[chimerax-users] issues with rotamers tool

[Elaine Meng]

Hi Alejandro,
We have not seen such a problem.  Maybe you are accidentally selecting the whole structure, or all of the residues of a certain type instead of just one residue? 

To select just one residue, you can Ctrl-click on one atom or bond in that residue, or even just its ribbon segment. Then, only that atom, bond, or ribbon segment should have a green outline.  (However, if only the ribbon is shown, it would be best to show the sidechain atoms, at least for that residue, e.g. command “show sel” … then the green outline should include that whole residue, but not anything else in the structure.)

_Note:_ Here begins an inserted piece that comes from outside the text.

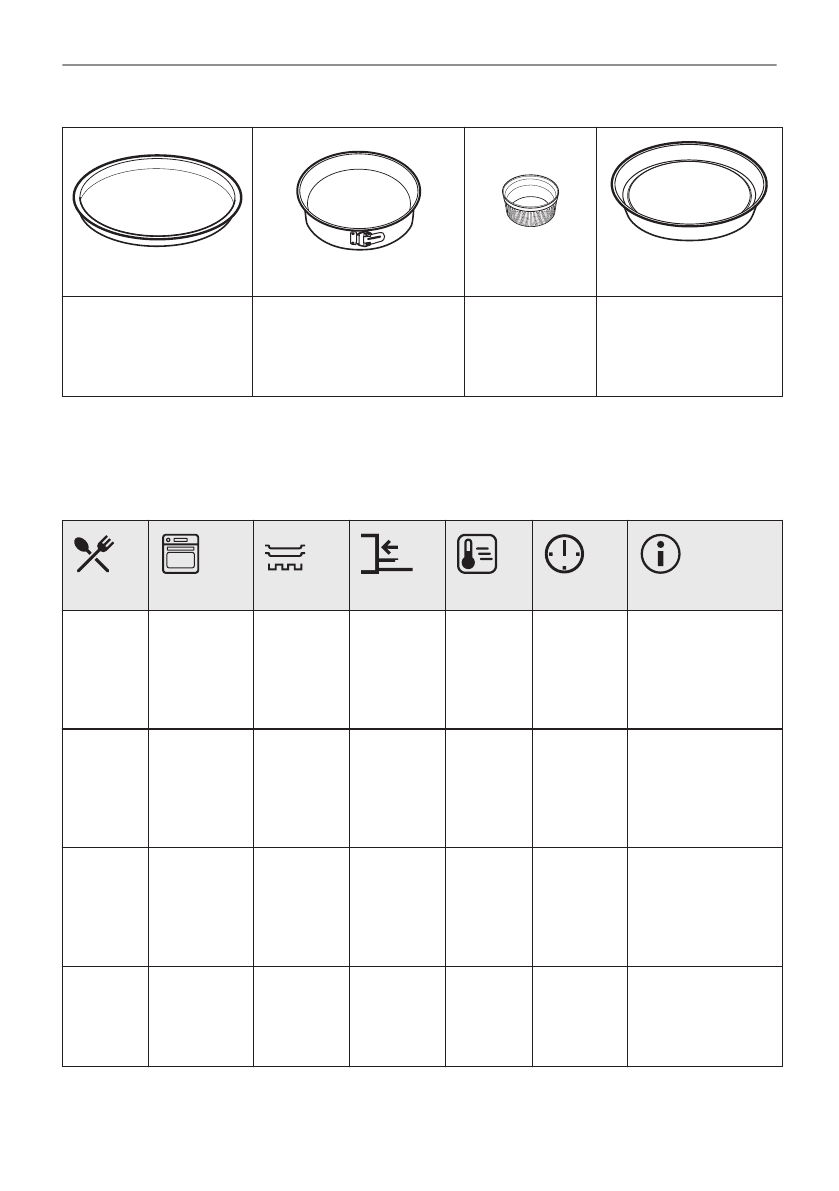Click the empty caption cell below flan tin
The image size is (839, 1191).
point(689,346)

One very important thing to understand about the Rotamers tool is that you should NOT use only the probability to choose the rotamer.
<http://rbvi.ucsf.edu/chimerax/docs/user/tools/rotamers.html>

The probability is not the overall probability considering your specific structure; instead it is based only on the backbone angles.  In other words, the rotamer with the highest probability is just the one that was seen the most often in a database of structures at positions with backbone angles similar to the backbone angles at the position in your structure. However, the sidechain in that rotamer might not fit well into your specific structure.  It might be making poor interactions with the other atoms.

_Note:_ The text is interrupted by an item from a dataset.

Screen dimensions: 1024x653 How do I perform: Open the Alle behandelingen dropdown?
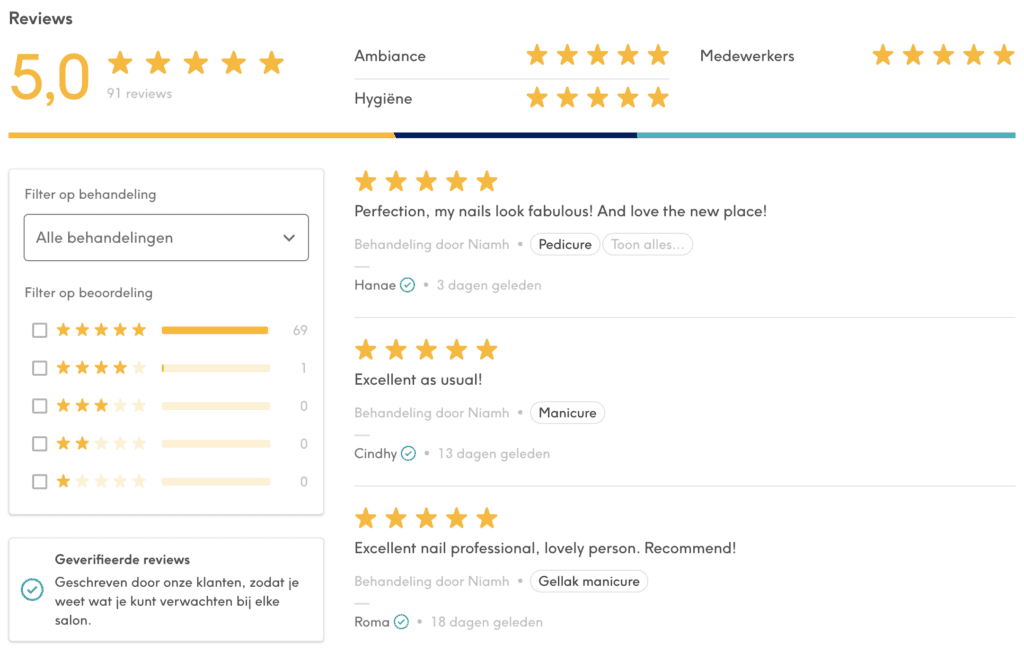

Currently you can use the “swapaa” command instead of the Rotamers tool to choose the best rotamer;  by default, this command will automatically also consider also H-bonding and avoiding clashes with other atoms in your specific structure, instead of only using the database probability value.  Example commands:

swapaa sel phe
swapaa #1/A:45 ser

<http://rbvi.ucsf.edu/chimerax/docs/user/commands/swapaa.html>

Rotamers is still under development and later we will be integrating H-bond and clash measurements into that tool, but it has not been done yet.  (The Rotamers tool in Chimera has H-bond and clash measurements integrated, and we plan to do something similar for ChimeraX.)

I hope this helps,
Elaine
-----
Elaine C. Meng, Ph.D.
UCSF Chimera(X) team
Department of Pharmaceutical Chemistry
University of California, San Francisco

> On Oct 8, 2019, at 12:05 PM, Llorente, Alejandro <alejandro.llorente at Vanderbilt.Edu> wrote:
> 
> Hi, I am new PhD student using ChimeraX and I am very interested in learning how to work with this program.
> I am trying to introduce some mutations in my protein in some specific amino acids that I have selected. When I introduce an Alanine in my position of interest (using dunbrack) I have no issues, but when I try any other amino acids (as Phe or Thy) the program has no problem giving me the prediction for the rotamers, but I have some issues. After select some of the most probable rotamers, all the amino acids of my protein change to that kind of amino acid (not just the specific one that I have selected).
> 
> 
> Another problem is that I have is that when I select a specific atom of an amino acid, the program also select similar atoms but in all the others amino acids of my protein.
> I really hope that someone can help me with these issues.
> Thank You very much
>  
> Alejandro Llorente.